The CYP2C9 enzyme partly determines warfarin metabolism and activity, and patients with alleles CYP2C9*2 and CYP2C9*3 require lower doses to avoid bleeding (Aithal et al. 1999; Samer et al. 2013; Beyth et al. 2000; Higashi et al. 2002; Sanderson et al. 2005). Therefore, a genotype-guided dosing of warfarin has been suggested (Pirmohamed et al. 2013). The CYP2C19 enzyme metabolizes common drugs such as clopidogrel, proton-pump inhibitors and antidepressants. The CYP2C19*2 and CYP2C19*3 alleles are associated with the clinical efficacy of clopidogrel (Umemura et al. 2008; Brandt et al. 2007), and hence also with the risk of cardiovascular events (Mega et al. 2010). The CYP2D6 enzyme is highly polymorphic and metabolizes various psychotropic agents such as antidepressants, neuroleptics and opioids. The CYP2D6 poor metabolizer (PM) phenotype is associated with more frequent adverse drug reactions (Chen et al. 1996; Chou et al. 2000; Kirchheiner et al. 2004a, b) and varying responses to analgesics such as codeine, tramadol and oxycodone (Samer et al. 2010a, b; Brousseau et al. 2007).

The prevalence of mutations in these three CYP isoenzymes has not previously been reported for patients with ESRD. However, some studies have documented that chronic renal failure decreases drug metabolism by lowering the activity in the CYP enzyme system by circulating uremic toxins, increased parathyroid hormone and markers of inflammation (Dreisbach and Lertora 2008; Guevin et al. 2002; Michaud et al. 2005, 2006; Renton 2004).

The aims of this study involving elderly haemodialysis patients were to (1) describe the prevalence of CYP polymorphisms, (2) measure the allele frequency of each CYP isoenzyme and (3) determine the prescribed medication for patients with altered enzyme activity through CYP polymorphisms.


The characteristics of the 51 included patients and the most commonly used medications are given in Table 1. In all 47 (92 %) patients used medications metabolised by the CYP enzyme system; of whom 23 (45 %) had genetically altered metabolism via at least one of the tested CYP isoenzyme.

Table 1 Characteristics of the study population (n = 51)

In total, 64 and 6 % of the patients were heterozygous and homozygous carriers of variant alleles encoding defective CYP2D6, respectively; these corresponding proportions for the alleles encoding defective CYP2C9 were 22 and 6 %, and for the alleles encoding defective CYP2C19 they were 55 and 6 %. Of the 51 patients, 39 (77 %) had one or more CYP enzyme defects, defined as either heterozygous or homozygous.
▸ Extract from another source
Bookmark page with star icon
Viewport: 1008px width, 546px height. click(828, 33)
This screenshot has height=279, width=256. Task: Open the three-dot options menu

Furthermore, 16 patients (31 %) had two CYP defects (Table 2).

Table 2 Polymorphisms of the CYP enzymes CYP2C9, CYP2C19 and CYP2D6 (n = 51)

The frequencies of the CYP2C9*1, CYP2C9*2, CYP2C9*3, CYP2C19*1, CYP2C19*2, CYP2C19*3, CYP2C19*17, CYP2D6*1, CYP2D6*3, CYP2D6*4, CYP2D6*5, CYP2D6*6, CYP2D6*9, CYP2D6*10 and CYP2D6*41 alleles in the haemodialysis population are presented in Table 3. The CYP2D6 enzyme was highly polymorphic. The most frequent inactive allele was CYP2D6*4, followed by CYP2D6*5, CYP2D6*3 and CYP2D6*6. Although the CYP2D6*6, CYP2D6*9 and CYP2D6*41 alleles appeared to be more common in the present study population than among European Caucasians, the difference was not statistically significant (p = 0.31).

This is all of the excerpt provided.